Significance of preoperative parameters for predicting tumor volume in nonpalpable prostate cancer.

Preoperative parameters were assessed for their usefulness in predicting tumor volume in 26 cases of nonpalpable prostate cancer. The number of positive biopsy cores was found to be the parameter which predicted most accurately tumor volume in surgical specimens. All 14 patients with multiple positive cores had an index tumor of 0.5 cm3 or more in radical prostatectomy specimens. Only six tumors with a single positive core were substantial. Three of the patients showed a serum level of prostate specific antigen (PSA) of 4.0 ng/ml or more.
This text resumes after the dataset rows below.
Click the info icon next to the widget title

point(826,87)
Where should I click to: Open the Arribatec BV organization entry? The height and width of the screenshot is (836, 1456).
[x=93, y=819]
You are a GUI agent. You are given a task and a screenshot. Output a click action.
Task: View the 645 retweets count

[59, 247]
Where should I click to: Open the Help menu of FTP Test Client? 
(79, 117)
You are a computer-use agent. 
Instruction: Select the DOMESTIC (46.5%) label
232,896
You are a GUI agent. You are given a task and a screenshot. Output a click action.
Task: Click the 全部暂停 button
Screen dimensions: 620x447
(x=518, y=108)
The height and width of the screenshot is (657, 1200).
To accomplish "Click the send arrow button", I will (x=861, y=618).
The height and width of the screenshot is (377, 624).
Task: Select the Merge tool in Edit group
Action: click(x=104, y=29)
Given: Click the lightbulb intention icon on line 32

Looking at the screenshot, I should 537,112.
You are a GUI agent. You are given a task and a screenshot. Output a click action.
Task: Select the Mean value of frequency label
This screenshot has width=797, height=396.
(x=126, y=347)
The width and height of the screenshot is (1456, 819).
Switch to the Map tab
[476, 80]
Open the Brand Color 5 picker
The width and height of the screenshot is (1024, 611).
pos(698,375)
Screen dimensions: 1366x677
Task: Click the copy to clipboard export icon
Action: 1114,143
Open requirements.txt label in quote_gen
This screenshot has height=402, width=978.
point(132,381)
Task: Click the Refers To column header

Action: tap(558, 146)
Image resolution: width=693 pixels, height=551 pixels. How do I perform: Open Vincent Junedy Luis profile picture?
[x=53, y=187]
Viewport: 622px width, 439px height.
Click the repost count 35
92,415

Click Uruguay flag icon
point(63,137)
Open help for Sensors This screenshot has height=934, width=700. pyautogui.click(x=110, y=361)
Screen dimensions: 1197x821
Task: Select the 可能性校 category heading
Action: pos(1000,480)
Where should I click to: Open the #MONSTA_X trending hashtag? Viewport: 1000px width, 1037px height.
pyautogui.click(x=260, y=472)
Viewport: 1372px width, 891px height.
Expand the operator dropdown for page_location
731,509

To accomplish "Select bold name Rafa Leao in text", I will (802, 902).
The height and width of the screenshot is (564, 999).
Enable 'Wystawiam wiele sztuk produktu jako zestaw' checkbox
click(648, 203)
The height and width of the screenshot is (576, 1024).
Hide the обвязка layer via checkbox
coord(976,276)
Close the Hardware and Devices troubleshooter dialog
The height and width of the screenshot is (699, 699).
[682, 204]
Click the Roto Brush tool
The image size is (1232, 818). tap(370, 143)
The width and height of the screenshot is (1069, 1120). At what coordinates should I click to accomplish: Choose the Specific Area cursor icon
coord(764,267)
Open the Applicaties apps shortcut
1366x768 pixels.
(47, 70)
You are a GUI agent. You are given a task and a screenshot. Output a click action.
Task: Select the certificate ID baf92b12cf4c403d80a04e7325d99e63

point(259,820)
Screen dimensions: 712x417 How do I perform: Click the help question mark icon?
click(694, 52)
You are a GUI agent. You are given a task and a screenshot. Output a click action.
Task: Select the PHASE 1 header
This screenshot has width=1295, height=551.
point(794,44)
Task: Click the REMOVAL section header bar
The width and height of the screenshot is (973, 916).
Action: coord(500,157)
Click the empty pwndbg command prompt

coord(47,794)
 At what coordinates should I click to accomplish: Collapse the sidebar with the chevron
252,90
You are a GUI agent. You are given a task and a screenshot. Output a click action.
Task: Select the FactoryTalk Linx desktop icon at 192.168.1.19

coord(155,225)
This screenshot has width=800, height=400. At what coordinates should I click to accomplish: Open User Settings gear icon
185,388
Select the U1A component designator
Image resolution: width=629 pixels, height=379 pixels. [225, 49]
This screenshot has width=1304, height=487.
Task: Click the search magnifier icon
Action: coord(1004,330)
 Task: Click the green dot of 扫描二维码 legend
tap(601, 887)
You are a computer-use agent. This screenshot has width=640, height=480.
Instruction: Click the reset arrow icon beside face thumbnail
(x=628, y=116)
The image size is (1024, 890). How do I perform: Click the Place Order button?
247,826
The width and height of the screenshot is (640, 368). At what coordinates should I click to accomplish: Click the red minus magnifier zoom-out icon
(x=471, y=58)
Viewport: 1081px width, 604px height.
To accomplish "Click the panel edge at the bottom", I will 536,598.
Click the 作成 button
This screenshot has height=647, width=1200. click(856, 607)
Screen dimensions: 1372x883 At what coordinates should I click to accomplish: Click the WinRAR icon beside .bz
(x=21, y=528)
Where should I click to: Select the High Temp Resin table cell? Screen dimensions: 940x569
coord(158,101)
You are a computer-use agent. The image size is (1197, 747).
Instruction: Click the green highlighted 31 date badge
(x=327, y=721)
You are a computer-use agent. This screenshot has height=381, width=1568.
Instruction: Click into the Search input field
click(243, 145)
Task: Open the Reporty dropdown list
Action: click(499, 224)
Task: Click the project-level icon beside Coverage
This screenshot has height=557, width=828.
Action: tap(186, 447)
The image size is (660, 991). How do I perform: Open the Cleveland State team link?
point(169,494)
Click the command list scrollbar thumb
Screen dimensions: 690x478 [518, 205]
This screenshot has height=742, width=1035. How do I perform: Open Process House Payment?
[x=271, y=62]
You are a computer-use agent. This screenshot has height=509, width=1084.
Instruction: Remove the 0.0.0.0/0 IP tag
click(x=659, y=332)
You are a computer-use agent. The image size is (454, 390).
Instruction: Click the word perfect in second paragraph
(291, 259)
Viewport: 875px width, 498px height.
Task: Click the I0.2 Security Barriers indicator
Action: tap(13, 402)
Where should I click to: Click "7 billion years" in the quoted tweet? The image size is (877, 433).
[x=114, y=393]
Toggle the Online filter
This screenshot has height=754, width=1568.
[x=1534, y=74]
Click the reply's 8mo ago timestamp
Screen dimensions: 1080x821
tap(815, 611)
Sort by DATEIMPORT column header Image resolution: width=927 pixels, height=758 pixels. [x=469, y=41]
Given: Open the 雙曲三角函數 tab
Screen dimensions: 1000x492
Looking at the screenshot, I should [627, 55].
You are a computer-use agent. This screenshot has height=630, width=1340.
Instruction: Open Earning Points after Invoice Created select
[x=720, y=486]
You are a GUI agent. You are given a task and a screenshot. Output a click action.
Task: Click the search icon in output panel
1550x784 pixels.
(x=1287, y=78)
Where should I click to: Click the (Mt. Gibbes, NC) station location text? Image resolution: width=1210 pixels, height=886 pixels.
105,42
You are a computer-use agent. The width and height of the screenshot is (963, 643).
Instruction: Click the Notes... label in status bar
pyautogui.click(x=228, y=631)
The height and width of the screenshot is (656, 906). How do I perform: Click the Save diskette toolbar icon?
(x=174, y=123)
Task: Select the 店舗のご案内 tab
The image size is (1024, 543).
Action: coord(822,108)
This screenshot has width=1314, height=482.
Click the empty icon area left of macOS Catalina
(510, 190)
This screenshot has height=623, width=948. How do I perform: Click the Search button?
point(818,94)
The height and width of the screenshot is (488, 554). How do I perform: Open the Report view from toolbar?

The pathological stage and prostatectomy Gleason sum could not be predicted accurately by this variable (P>0.05). To predict index tumor volumes of 1.0 cm3 or greater, stepwise logistic regression analysis was conducted, and on the basis of the results it was possible to single out multiple positive biopsies as the only significant variable. The number of positive biopsies appeared reliable for predicting tumor volume of surgical specimens in cases of nonpalpable disease. The presence of significant tumors despite "normal" levels of PSA warrants further investigation of variables that can predict such prostate cancers. An adequate model for predicting significant tumors in oriental male populations should be established using samples of larger size.